Aynı soruyu BM kaynaklarına da sordum. Onlar da ilgili görüşmenin tutanaklarını görmediklerini dolayısıyla haberleri olmadıklarını söylediler.
Şimdi, ‘daha bayram değil, seyran değil ama eniştem beni neden öptü’ konusuna, yani bu New York davetine değinelim.
Konuştuğum diplomatik bir kaynak bana dedi ki “Belki de Guterres, Hristodulidis’le görüştüğü için, mütekabiliyet esasında Tatar’la da görüşmek istedi.”
Yani koskoca BM Genel Sekreteri, kalkacak ve Tatar’ı 8000 km uzağa sırf çay-kahve için mütekabiliyet sağlasın diye mi çağıracak?
Böyle bir şey olabilir mi?
Ben bunun böyle olabileceğine en ufak bir ihtimal bile vermiyorum.
Ayrıca Tatar’ın, haberde yazdırdığı gibi, gidip de Guterres’e “Federasyon öldü be bay” diyebileceğini hiç düşünmüyorum.
Çünkü bu davet yapıldıysa işin içinde başta Türkiye olmak üzere uluslararası bir takım güçler vardır demektir.

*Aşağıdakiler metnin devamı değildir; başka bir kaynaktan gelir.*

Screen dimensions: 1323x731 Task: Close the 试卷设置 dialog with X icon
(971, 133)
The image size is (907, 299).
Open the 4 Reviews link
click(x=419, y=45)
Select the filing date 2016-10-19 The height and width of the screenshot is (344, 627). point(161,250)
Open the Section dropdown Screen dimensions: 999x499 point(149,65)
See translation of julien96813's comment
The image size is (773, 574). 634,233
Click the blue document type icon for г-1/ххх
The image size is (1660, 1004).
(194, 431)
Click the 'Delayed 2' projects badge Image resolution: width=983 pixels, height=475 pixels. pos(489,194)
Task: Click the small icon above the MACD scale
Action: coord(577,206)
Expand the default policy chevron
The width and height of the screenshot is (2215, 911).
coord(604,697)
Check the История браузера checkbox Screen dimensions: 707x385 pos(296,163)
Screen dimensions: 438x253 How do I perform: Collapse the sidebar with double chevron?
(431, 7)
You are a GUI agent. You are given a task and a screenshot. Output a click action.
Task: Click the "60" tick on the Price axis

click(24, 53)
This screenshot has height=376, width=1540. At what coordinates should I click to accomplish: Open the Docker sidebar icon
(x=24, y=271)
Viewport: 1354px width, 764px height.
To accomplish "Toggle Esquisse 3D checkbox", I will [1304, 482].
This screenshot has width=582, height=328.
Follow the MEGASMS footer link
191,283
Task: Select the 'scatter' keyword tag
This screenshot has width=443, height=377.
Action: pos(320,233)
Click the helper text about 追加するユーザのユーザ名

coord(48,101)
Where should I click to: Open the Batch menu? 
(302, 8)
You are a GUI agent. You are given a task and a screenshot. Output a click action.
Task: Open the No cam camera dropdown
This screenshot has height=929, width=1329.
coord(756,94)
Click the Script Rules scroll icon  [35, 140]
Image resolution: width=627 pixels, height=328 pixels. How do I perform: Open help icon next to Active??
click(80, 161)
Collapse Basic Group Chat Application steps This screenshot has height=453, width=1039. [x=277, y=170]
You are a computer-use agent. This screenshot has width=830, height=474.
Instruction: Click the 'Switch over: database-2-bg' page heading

Ve (bence) yine işin içinde son günlerde kulaktan kulağa yayılan yeni bir çözüm formülü meselesi vardır.
Adına federasyon denmeyecek, iki devletli de denmeyecek ama siyasi eşitlikle, garantilerin düzenleneceği, başka bir formata sokulacağı bir formülden bahsediyorum. Herkesi bir şekilde memnun edecek bir formül.
Bu formülün, Kıbrıs’ta tek bir egemenlik ama iki ayrı entite ya da devleti öngördüğü iddia ediliyor.
Biraz desentralize federasyon, biraz İskoç modeli ama illa ki NATO şemsiyesinde olacak olan bu formülün 31 Mart sonrası hızla dünyamıza girmesi muhtemeldir.
O yüzden Tatar’ın New York işi basit bir davetten öte, yeni sürecin bir çeşit işaret fişeği olabileceği şeklinde yorumlamak olasıdır.
Öte yandan son ziyaretinde Maria Holguin ile görüşen kesimlerin tümünün ortak görüşü, bir şeylerin pişirildiği yönünde oldu. Birçoğuyla sohbet ettiğim için bunu söylüyorum.
Deniliyor ki Maria Holguin, tüm tarafları dinledi, bir takım bilinçli sorular sordu ve bu kritik sorularının cevapları üzerinden kendi izlenimleri not aldı.
“Ben dinlemeye geldim” dediği şey belki de ortaya konulması muhtemel çözüm formülünün kritik ve nokta atışı sorularla muhataplarının cevaplarını almasından başka bir şey değildi.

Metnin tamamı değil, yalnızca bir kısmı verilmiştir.